New Zealand’s long-term interest rates have been drifting higher despite expectations that the RBNZ will cut interest rates in coming months. As noted by the Reserve Bank, this is under the influence of global moves in interest rates, particularly in the US.
In the US, better-than-expected economic data, particularly with respect to the labour market, has delayed expectations regarding the pace of cuts by the US Federal Reserve. Markets and analysts have also turned their attention to the growing size of America’s national debt.
The size of the US government’s deficit gained greater market attention in the lead up to the US Presidential election:
- This year’s US budget deficit is on track to top $1.9 trillion, or more than 6% of economic output, a threshold reached only around World War II, the 2008 financial crisis and the Covid-19 pandemic.
- Publicly held federal debt—the sum of all deficits—just passed $28 trillion or almost 100% of US economic output. The total debt is forecasted to climb by another $22 trillion through 2034 to record levels.
- Interest payments by the US government are poised to exceed annual defence spending.

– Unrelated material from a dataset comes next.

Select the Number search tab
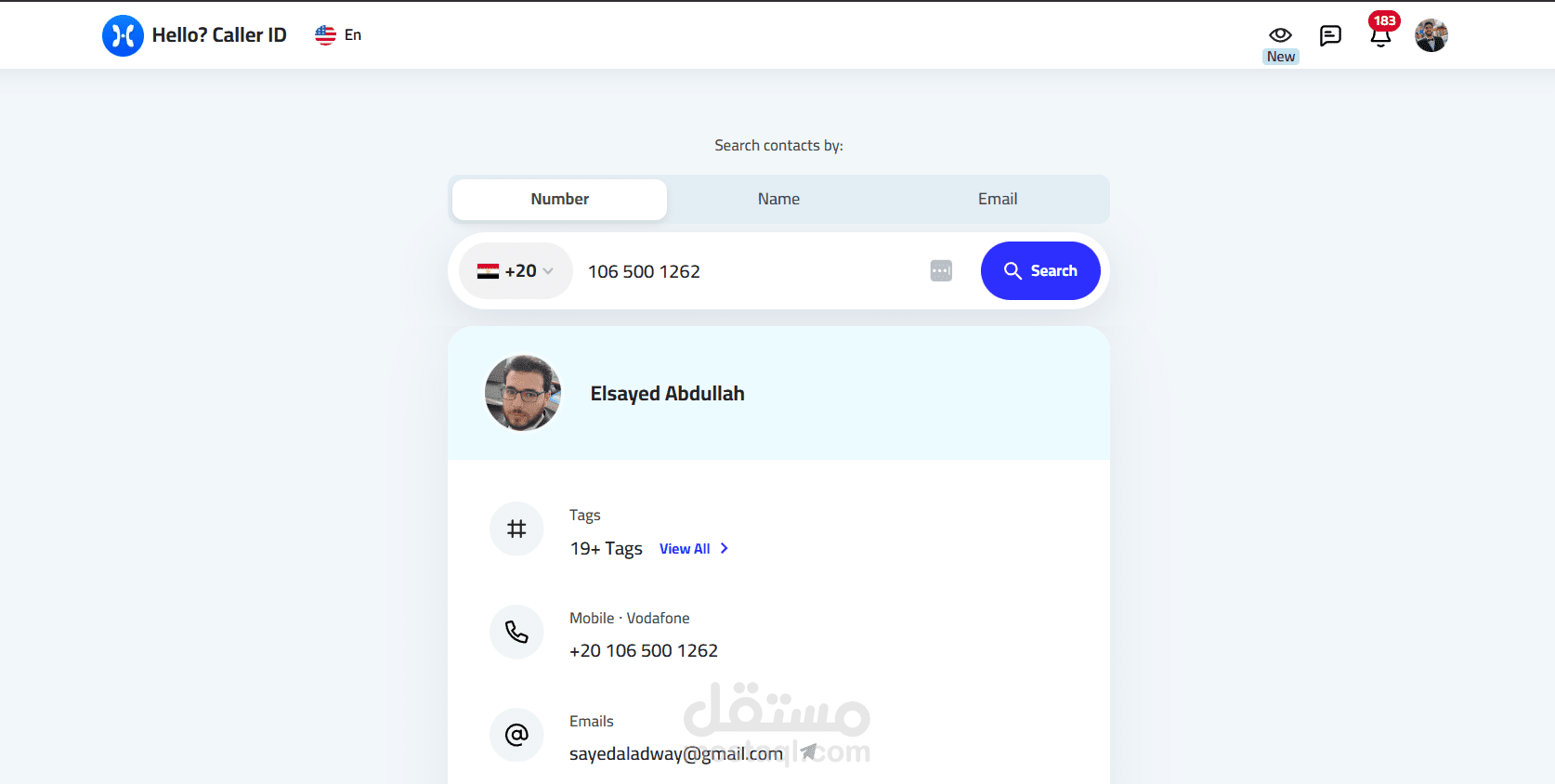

This is a looming issue for America. While Trump’s pick for next Treasury secretary, Scott Bessent, wants to address the deficit, the composition of the federal deficits means he has a mountain to climb to deliver a credible plan to address the mounting debt levels.
The concern is that a growing deficit will require the US government to issue more bonds. All else being equal, higher interest rates will be required to attract investors to buy these bonds given the increase in supply.
Put together, this means that the response of mortgage interest rates to today’s decision has been muted. Floating and short-term fixed rates have been sticky as a lot of today’s cut in the OCR was already priced-in by the wholesale markets. The longer-term fixed rates have remained anchored under the influence of global moves in interest rates.